• INSTRUCTIONS TO FOLLOW: Please print the entries below exactly, from the line with "Task: Open the hamburger navigation menu" through the line with "You are a computer-use agent. The", including both of those lines and leaving out all others.

• WORKING DATA:
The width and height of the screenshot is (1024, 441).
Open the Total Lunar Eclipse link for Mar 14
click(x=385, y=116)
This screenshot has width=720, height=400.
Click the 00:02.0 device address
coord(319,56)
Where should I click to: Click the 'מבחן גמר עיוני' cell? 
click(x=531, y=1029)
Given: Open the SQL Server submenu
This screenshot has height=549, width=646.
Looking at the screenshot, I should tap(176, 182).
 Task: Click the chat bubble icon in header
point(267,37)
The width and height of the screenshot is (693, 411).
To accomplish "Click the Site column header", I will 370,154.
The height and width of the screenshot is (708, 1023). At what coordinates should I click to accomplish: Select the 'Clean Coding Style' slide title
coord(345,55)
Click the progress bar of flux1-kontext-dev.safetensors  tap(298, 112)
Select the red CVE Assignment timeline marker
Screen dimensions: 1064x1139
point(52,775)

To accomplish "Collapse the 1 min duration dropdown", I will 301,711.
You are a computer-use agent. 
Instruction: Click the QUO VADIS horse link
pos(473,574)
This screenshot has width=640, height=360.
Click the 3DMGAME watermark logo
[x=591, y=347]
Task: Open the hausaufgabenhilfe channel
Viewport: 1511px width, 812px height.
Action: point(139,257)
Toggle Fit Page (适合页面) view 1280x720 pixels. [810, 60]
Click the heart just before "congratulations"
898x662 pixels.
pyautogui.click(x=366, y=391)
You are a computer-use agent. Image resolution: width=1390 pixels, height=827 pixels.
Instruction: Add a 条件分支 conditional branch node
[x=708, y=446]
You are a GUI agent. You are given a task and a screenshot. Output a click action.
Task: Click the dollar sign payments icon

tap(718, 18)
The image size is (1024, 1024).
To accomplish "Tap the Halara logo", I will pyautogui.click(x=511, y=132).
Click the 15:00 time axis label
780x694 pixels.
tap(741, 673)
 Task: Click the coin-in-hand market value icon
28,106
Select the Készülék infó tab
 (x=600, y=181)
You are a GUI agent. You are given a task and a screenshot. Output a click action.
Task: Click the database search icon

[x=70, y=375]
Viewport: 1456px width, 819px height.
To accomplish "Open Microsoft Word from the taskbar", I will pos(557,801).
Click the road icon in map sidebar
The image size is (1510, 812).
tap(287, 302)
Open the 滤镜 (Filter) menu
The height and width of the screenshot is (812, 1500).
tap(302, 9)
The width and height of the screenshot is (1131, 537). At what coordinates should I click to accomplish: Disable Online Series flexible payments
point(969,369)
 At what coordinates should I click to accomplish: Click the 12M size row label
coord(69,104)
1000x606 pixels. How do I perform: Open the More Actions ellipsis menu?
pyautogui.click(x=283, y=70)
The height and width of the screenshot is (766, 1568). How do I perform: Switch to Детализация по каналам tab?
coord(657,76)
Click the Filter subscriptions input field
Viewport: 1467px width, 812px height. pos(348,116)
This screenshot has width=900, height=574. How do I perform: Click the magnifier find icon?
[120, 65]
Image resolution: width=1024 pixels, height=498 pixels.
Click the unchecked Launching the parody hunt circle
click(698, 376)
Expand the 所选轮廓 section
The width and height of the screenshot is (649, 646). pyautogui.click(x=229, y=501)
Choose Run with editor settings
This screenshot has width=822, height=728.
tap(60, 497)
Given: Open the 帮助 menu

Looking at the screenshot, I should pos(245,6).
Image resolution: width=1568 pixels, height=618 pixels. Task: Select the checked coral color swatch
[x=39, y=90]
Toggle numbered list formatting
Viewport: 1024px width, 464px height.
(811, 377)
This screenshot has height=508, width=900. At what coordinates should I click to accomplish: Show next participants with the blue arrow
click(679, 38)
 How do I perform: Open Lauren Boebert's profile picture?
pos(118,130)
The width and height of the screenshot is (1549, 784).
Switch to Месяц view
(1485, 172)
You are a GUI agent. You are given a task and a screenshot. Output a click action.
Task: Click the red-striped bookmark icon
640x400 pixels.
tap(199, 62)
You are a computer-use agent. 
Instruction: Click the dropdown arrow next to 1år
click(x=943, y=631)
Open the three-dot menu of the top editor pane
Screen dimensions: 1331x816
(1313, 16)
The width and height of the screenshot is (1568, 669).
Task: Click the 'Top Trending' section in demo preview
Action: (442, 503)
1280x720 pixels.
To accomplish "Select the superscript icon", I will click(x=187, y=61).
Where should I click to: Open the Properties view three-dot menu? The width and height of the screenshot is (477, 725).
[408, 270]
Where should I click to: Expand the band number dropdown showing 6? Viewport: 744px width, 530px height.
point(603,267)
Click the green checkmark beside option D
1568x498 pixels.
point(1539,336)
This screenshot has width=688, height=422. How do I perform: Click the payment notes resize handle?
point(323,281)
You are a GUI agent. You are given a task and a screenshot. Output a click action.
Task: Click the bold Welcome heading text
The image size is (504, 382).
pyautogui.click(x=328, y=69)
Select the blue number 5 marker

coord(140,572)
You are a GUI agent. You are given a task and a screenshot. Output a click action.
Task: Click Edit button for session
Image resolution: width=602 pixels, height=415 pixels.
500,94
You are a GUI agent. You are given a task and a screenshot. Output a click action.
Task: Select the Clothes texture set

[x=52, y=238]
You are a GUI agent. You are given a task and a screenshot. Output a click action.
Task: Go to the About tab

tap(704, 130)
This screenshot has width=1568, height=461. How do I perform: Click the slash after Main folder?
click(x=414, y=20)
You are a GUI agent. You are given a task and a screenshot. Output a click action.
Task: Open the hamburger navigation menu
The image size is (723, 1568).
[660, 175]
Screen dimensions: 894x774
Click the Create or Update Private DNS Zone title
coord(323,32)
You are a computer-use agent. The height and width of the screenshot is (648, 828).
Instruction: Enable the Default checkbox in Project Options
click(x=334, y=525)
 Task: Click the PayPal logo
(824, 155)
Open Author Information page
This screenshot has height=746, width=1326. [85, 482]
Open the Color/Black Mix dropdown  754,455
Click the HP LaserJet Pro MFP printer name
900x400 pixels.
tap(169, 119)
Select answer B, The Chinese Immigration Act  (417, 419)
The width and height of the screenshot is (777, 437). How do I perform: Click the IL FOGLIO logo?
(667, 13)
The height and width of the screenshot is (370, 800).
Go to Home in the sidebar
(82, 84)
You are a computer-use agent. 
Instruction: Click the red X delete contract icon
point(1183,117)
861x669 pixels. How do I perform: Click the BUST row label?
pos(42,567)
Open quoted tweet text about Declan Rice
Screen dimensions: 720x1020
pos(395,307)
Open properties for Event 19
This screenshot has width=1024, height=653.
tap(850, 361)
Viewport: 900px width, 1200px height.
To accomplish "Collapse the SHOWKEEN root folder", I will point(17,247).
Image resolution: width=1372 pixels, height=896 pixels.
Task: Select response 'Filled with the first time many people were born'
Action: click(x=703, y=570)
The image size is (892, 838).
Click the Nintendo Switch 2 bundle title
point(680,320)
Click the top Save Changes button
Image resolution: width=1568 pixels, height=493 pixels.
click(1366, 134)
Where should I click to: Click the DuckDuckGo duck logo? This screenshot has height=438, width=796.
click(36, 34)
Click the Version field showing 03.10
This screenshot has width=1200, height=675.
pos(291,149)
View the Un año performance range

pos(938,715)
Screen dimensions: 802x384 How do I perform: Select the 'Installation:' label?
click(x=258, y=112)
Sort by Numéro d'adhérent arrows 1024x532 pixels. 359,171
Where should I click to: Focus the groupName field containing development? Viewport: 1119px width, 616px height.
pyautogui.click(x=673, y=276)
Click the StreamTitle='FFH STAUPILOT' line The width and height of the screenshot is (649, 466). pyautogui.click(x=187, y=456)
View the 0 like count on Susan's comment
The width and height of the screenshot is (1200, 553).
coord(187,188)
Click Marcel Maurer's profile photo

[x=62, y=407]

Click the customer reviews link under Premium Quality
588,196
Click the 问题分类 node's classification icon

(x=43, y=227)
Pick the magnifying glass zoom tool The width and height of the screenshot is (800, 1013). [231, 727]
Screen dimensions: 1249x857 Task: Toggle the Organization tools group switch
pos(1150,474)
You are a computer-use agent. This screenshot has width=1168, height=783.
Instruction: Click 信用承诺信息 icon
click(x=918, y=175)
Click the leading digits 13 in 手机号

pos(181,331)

• WRITTEN REPLY:
Task: Open the hamburger navigation menu
The image size is (723, 1568).
[660, 175]
Screen dimensions: 894x774
Click the Create or Update Private DNS Zone title
coord(323,32)
You are a computer-use agent. The height and width of the screenshot is (648, 828).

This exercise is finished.